Le poète stellaire à hauteur d’yeux.

Tu proverai sì come come sa di sale

lo pane altrui, e come è duro calle

lo scendere e ‘l salire per l’altrui scale.

Tu sauras comme a saveur de sel 

le pain d’autrui, et comme est dur chemin

la descente et la montée des escaliers d’autrui.

(Paradis, XVII, 20)

 

Les personnages marquants de l’Histoire ne flottent pas dans leur temporalité. Socrate l’Athénien était avant tout un citoyen, servant sa cité comme hoplite (dans la Guerre du Péloponnèse), avant d’être philosophe. Dante lui aussi ne s’est pas limité à être un poète et a combattu, comme cavalier, à la bataille de Campaldino de 1289 (et vraisemblablement pas que celle-là), sous haubert et épée à la main, en première ligne même. De même, ces personnages marquants ne sont pas nés vieux. Chez Dante, ce point est particulièrement important, puisque l’un des évènements les plus importants de sa vie intérieure a eu lieu alors qu’il avait neuf ans, quand il vit Béatrice dei Portinari (huit ans, plus ou moins une voisine) pour la première fois et en tomba amoureux (la deuxième fois neuf ans plus tard, il rêve d’elle nue la nuit suivante p.76). Et la Divine Comédie sans Béatrice …

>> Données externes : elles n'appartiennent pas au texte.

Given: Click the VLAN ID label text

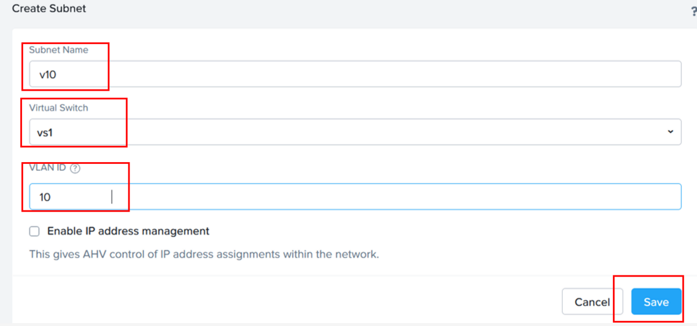Looking at the screenshot, I should pos(48,168).
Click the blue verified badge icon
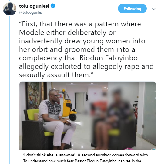This screenshot has height=164, width=158. coord(53,6)
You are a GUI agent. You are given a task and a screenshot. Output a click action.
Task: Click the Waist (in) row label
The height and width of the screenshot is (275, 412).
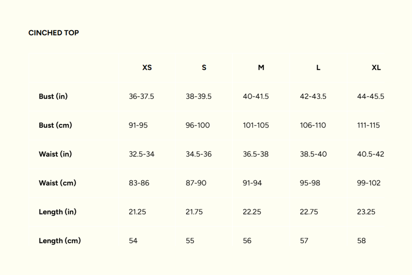coord(55,154)
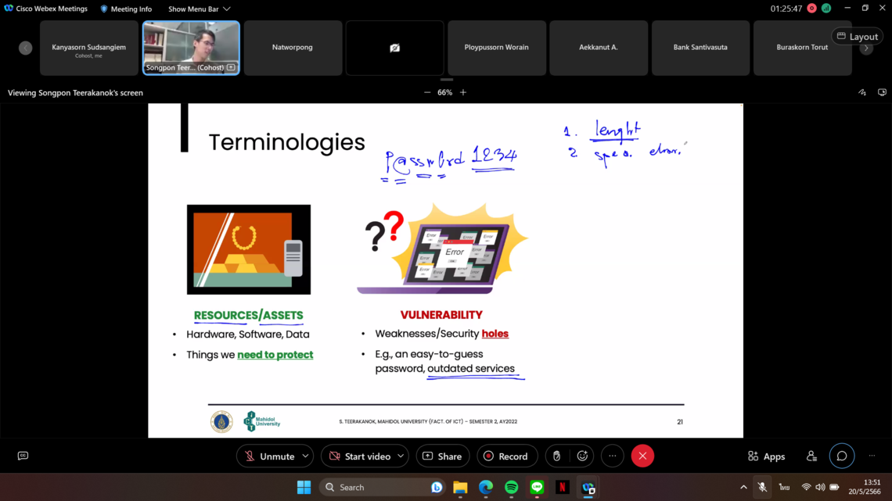Open Meeting Info
The image size is (892, 501).
pos(126,9)
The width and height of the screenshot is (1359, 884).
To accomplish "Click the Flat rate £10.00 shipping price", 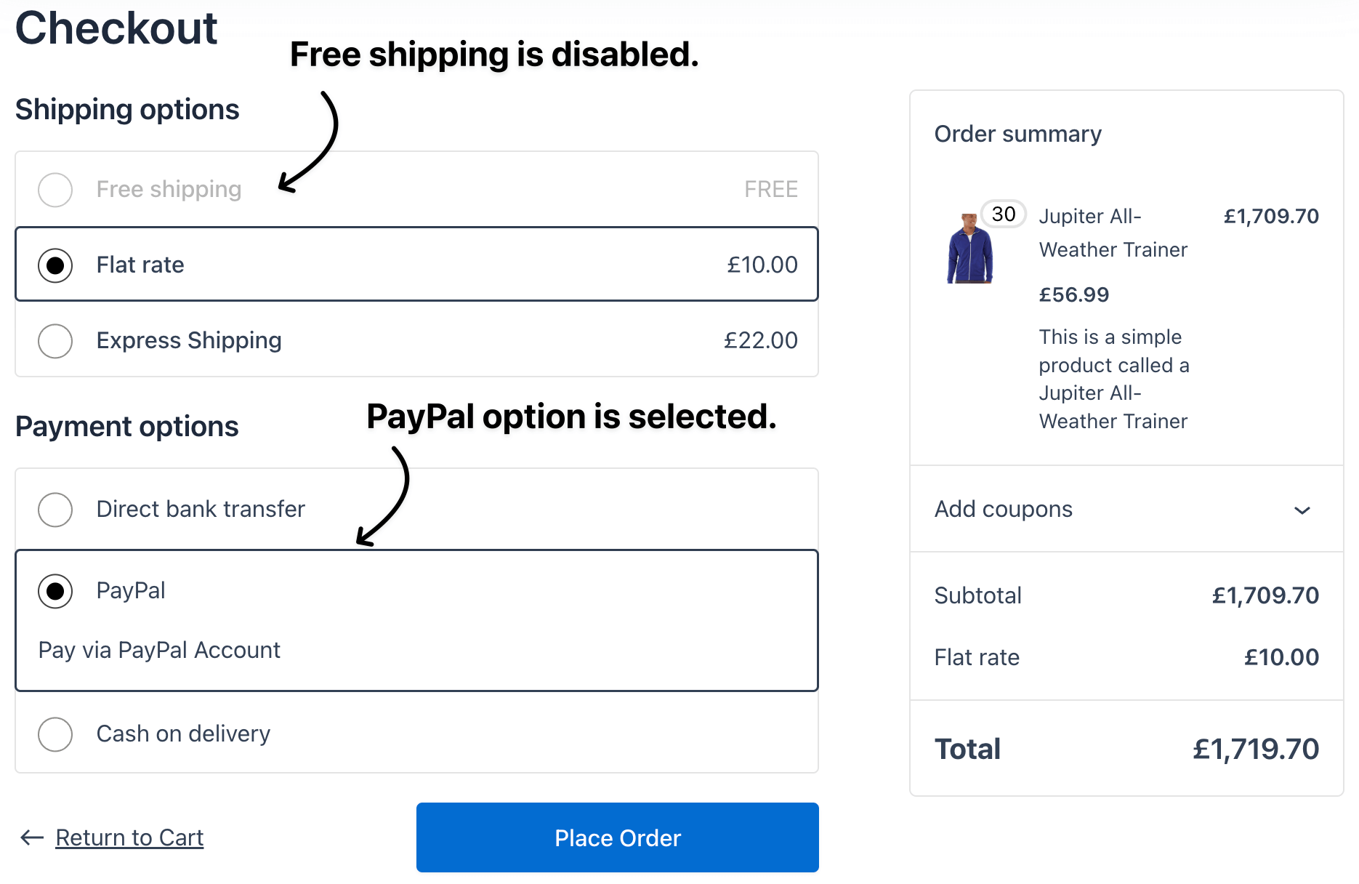I will 762,265.
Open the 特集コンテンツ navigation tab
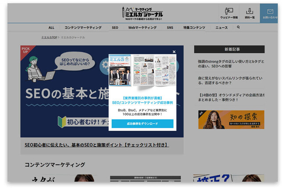Screen dimensions: 285x188 194,27
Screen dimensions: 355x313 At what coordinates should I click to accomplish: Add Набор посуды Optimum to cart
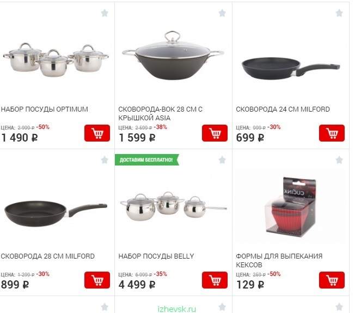pyautogui.click(x=97, y=133)
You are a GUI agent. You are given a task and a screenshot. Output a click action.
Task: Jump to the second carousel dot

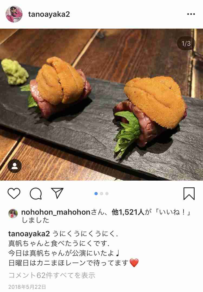[102, 194]
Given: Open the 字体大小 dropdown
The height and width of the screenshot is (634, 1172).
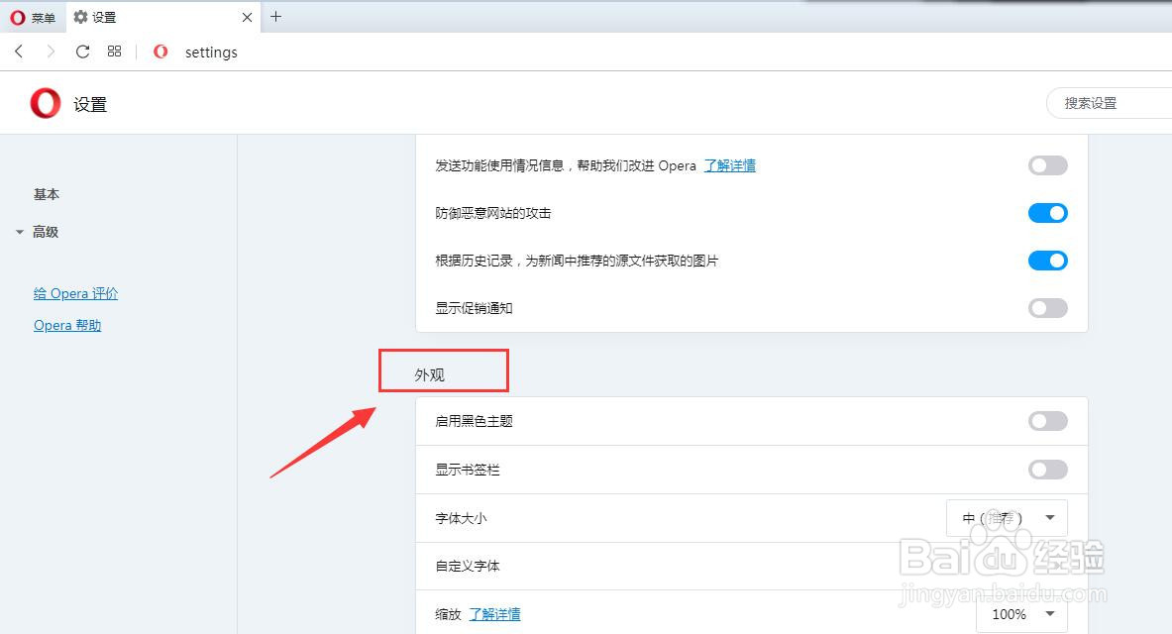Looking at the screenshot, I should pos(1007,517).
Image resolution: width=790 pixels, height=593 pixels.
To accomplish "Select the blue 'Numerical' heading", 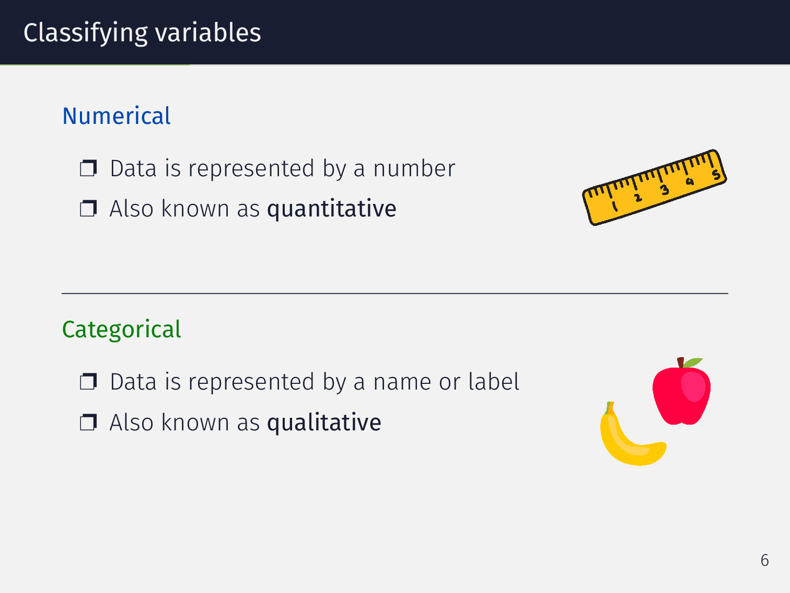I will (x=117, y=116).
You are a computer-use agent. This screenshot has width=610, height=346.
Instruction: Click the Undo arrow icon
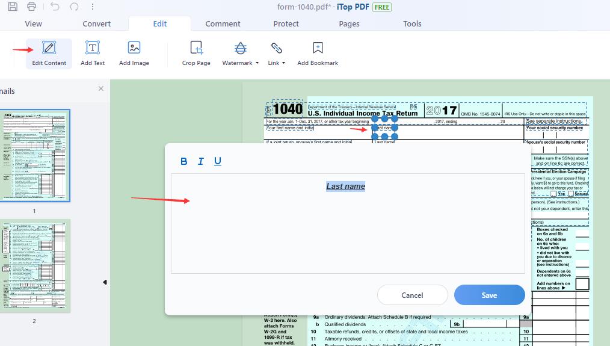click(x=55, y=7)
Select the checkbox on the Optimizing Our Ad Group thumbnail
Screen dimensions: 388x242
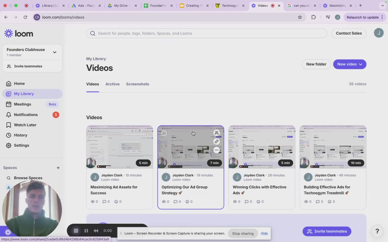(164, 133)
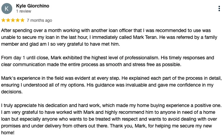Click the "decisions." line of text
Screen dimensions: 224x137
click(12, 92)
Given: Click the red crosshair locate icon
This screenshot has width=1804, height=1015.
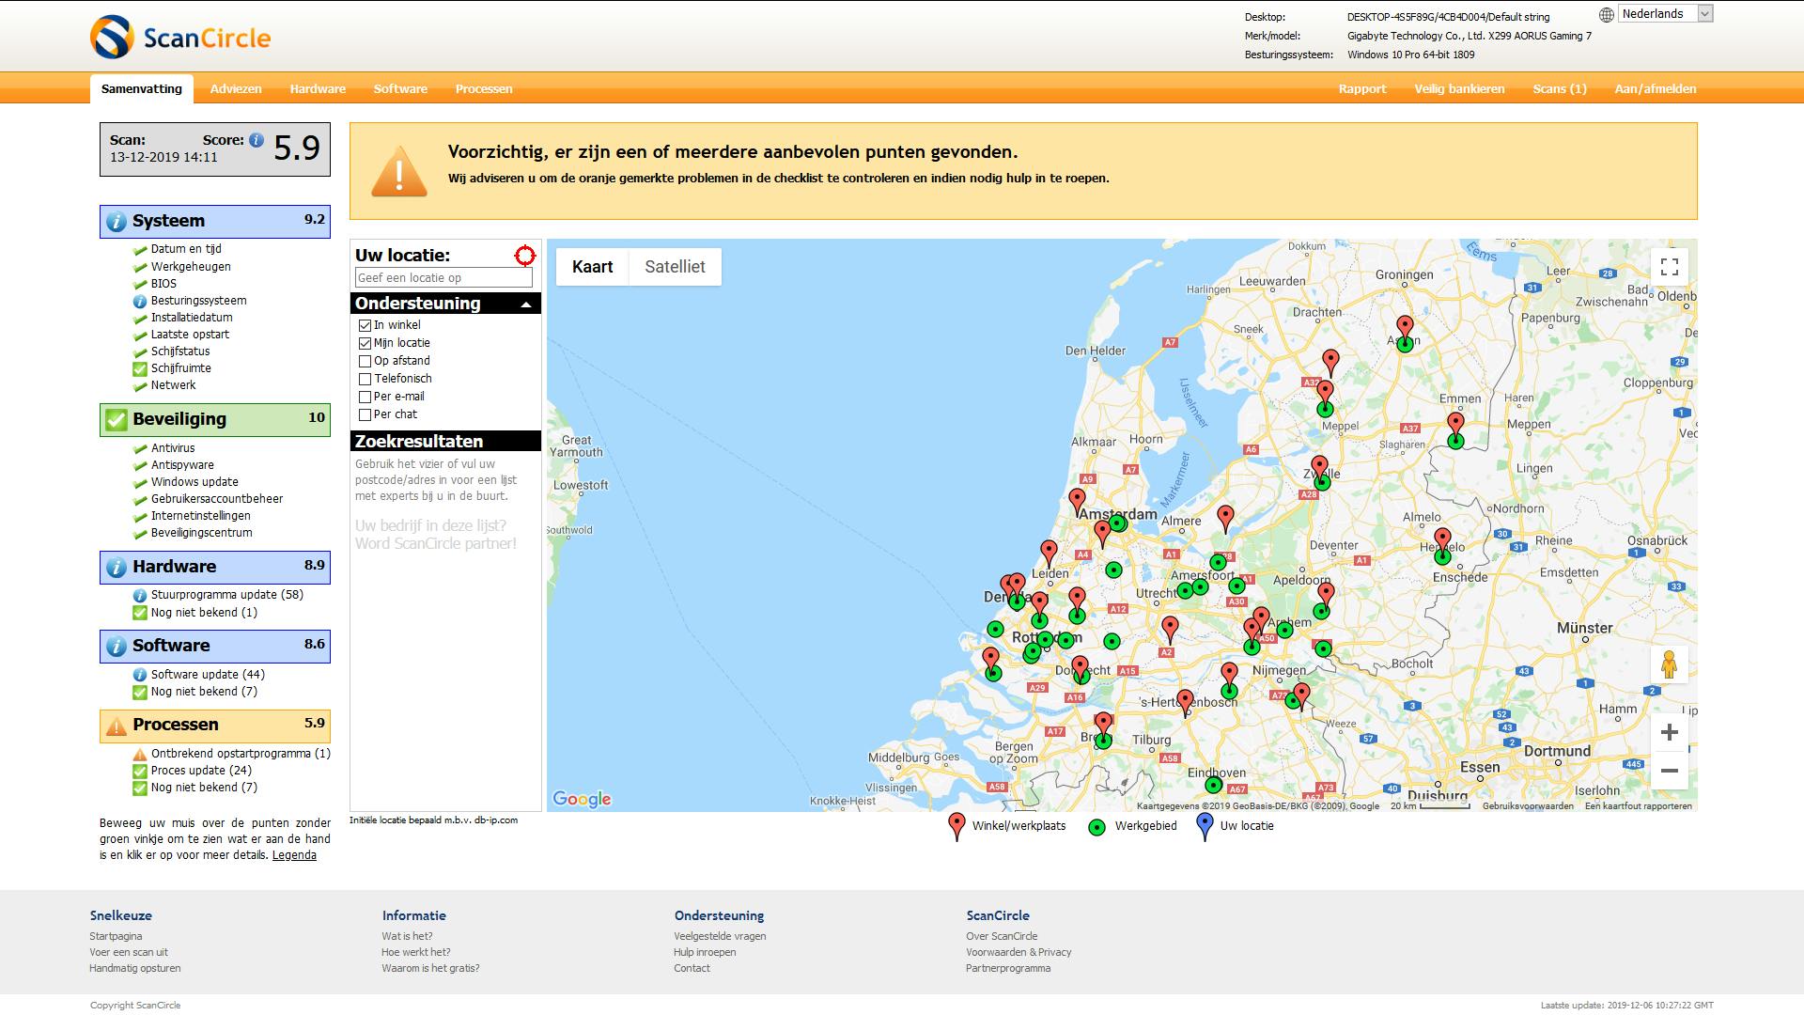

Le livre commence avec cette susdite bataille de Campaldino qui oppose les Guelfes florentins aux Gibelins arétins. Dante y est cavalier, parce que ses revenus le lui permettent (mais pas adoubé, p. 16). Mais plus encore, il est en première ligne pour recevoir la charge des Arétins, avec d’autres cavaliers désignés par les capitaines de sextiers (les quartiers de Florence). Les Florentins sont victorieux. Après cette entrée en matière violente mais qui a le mérite de poser le décor et de donner le ton du livre, A. Barbero s’attache à définir l’environnement familial de Dante, à commencer par son trisaïeul Cacciaguida (né à la fin du XIe siècle), qui semble avoir été chevalier. Puis l’auteur passe à ses ascendants plus directs et comment la famille se gagne un nom de famille (et pas seulement un prénom et un patronyme au sens strict) grâce à son élévation dans la hiérarchie sociale florentine, sans pour autant atteindre les cercles les plus restreints, dit des magnats. Dante est le premier de sa famille à pouvoir vivre de rentes, dans un idéal aristocratique, fruit de l’activité de changeurs de ses ancêtres. Mais Dante n’a pas attendu d’être majeur (et en possession de son patrimoine) pour participer à la vie littéraire florentine. Il échange très jeune des sonnets avec d’autres apprentis poètes et c’est ainsi qu’il se constitue un réseau parmi les cercles dirigeants de la ville (peut-être la plus riche d’Italie, forte de 100 000 habitants). Sa fratrie n’est pas oubliée, comme ses cousins, oncles et tantes. Son éducation se fait auprès de Brunetto Latini, avant d’aller quelques temps à Bologne pour parfaire ses dons (ou pas, puisque qu’il semble que cela ne lui a pas trop plu sur place).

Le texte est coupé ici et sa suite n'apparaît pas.